Below are some records. Return exactly the lines from the one containing "Task: Select the k number of successes cell" through the one containing "Click the dojo_starter-Moves", both included, and only those.
Study material section start
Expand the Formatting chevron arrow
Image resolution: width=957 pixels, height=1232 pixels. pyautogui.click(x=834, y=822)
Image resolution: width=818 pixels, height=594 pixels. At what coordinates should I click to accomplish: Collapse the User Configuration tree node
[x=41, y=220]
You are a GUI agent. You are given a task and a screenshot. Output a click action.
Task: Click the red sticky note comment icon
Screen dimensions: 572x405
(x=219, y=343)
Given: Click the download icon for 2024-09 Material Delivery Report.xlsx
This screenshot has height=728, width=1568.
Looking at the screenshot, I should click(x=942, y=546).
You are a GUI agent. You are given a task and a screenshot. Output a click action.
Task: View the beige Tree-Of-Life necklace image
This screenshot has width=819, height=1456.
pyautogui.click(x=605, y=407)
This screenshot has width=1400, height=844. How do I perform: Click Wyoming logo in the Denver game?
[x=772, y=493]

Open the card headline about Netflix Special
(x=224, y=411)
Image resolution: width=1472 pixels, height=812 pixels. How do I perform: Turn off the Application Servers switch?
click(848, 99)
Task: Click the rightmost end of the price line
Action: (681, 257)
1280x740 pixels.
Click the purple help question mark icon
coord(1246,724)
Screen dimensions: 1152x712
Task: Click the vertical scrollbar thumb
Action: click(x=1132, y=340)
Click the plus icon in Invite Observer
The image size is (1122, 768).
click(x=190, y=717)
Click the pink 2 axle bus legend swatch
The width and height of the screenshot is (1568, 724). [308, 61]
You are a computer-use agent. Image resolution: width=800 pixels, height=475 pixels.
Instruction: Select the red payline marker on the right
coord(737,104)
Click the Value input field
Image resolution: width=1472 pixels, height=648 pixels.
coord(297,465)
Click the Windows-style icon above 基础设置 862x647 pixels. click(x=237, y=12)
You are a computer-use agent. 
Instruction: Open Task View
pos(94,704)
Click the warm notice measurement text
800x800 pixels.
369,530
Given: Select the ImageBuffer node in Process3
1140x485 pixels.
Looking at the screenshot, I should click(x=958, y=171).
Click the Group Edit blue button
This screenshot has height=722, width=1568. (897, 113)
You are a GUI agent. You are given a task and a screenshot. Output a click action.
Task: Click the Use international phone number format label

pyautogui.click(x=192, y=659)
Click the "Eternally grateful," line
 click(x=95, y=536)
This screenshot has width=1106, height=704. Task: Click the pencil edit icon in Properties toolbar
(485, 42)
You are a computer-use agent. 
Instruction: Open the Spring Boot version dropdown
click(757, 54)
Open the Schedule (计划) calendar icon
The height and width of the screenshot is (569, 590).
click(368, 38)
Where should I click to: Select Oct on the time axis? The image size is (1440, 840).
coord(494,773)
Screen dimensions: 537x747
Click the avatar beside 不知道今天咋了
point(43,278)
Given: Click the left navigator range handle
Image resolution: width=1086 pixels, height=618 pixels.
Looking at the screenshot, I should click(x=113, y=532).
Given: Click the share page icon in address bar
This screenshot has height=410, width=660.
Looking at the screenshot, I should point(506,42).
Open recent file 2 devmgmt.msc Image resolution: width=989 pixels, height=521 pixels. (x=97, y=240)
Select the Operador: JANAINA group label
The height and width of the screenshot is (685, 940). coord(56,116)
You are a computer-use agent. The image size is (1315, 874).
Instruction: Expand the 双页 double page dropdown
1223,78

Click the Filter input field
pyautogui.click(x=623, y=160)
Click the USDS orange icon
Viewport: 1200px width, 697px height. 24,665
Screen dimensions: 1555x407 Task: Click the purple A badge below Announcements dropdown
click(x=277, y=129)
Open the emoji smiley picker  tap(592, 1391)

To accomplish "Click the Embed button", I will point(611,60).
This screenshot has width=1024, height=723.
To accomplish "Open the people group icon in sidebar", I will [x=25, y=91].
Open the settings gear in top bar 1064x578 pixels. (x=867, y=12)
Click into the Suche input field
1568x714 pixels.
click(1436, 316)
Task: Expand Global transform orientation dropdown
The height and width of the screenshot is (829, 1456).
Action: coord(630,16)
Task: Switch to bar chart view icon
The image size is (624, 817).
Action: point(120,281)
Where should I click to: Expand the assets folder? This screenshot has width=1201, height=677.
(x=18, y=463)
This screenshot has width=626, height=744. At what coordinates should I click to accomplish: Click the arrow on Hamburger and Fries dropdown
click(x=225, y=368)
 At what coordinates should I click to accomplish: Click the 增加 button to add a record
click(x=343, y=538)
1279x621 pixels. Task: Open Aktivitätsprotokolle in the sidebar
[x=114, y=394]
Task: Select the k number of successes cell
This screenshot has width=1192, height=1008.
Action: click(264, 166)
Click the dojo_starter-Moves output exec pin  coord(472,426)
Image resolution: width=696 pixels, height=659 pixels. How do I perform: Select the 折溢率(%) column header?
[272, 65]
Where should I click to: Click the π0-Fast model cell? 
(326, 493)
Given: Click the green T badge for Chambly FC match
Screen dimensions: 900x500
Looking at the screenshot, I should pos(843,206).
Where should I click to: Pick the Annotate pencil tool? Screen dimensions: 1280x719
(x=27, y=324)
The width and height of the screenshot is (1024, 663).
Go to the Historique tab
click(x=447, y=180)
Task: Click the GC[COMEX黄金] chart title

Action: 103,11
Study material section end
### Task solution:
Task: Select the k number of successes cell
This screenshot has width=1192, height=1008.
Action: click(264, 166)
Click the dojo_starter-Moves output exec pin  coord(472,426)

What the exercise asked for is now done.